==== Task input

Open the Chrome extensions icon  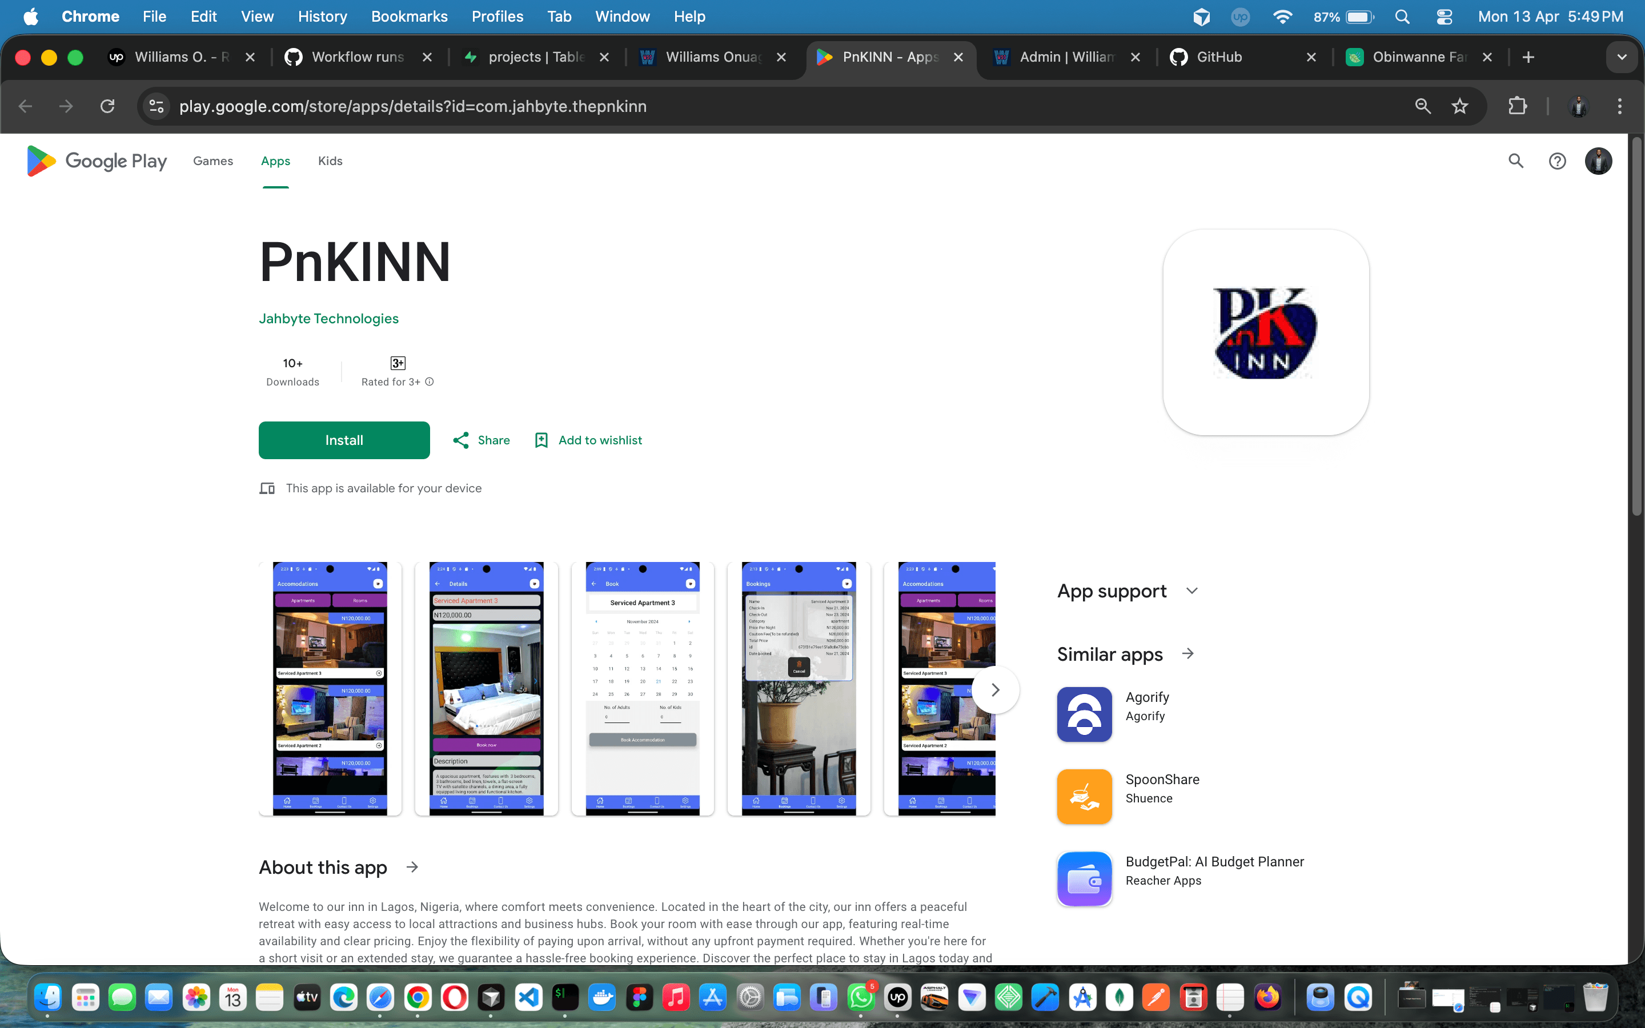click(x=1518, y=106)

========
==== Task input

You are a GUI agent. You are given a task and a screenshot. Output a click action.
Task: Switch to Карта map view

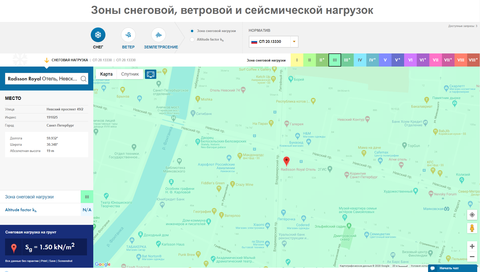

========
==== Task input

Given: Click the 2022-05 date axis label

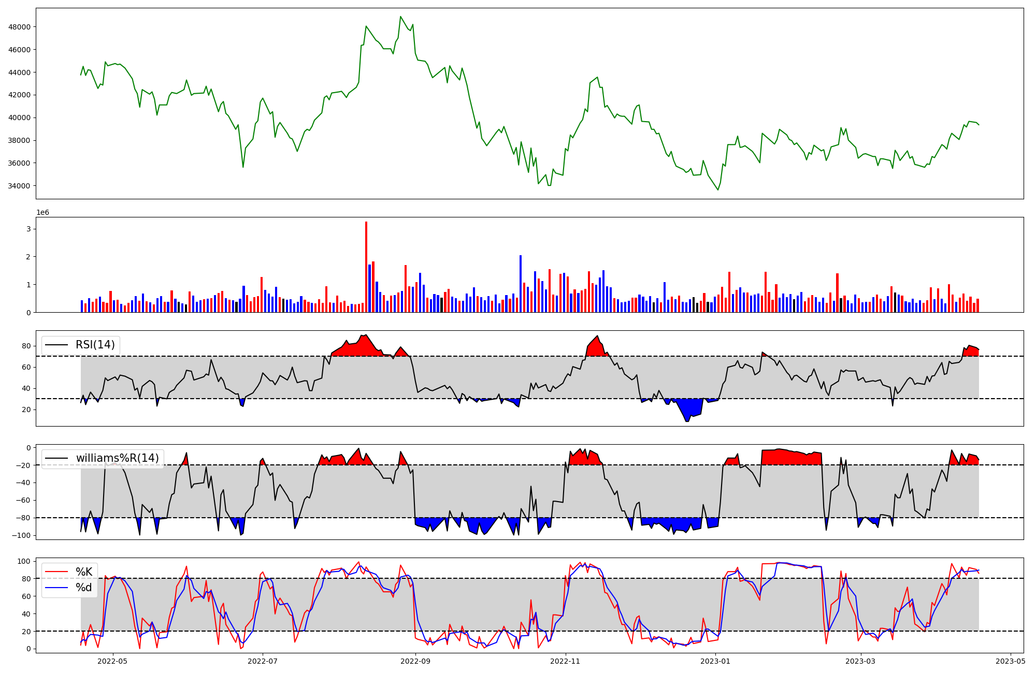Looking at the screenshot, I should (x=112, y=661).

========

▸ **Exercise**
The range runs from the line with "You are a GUI" up to and including the line with "Task: Switch to Карта map view" in the listing above; please write out exactly those lines and nothing more.

▸ **Solution**
You are a GUI agent. You are given a task and a screenshot. Output a click action.
Task: Switch to Карта map view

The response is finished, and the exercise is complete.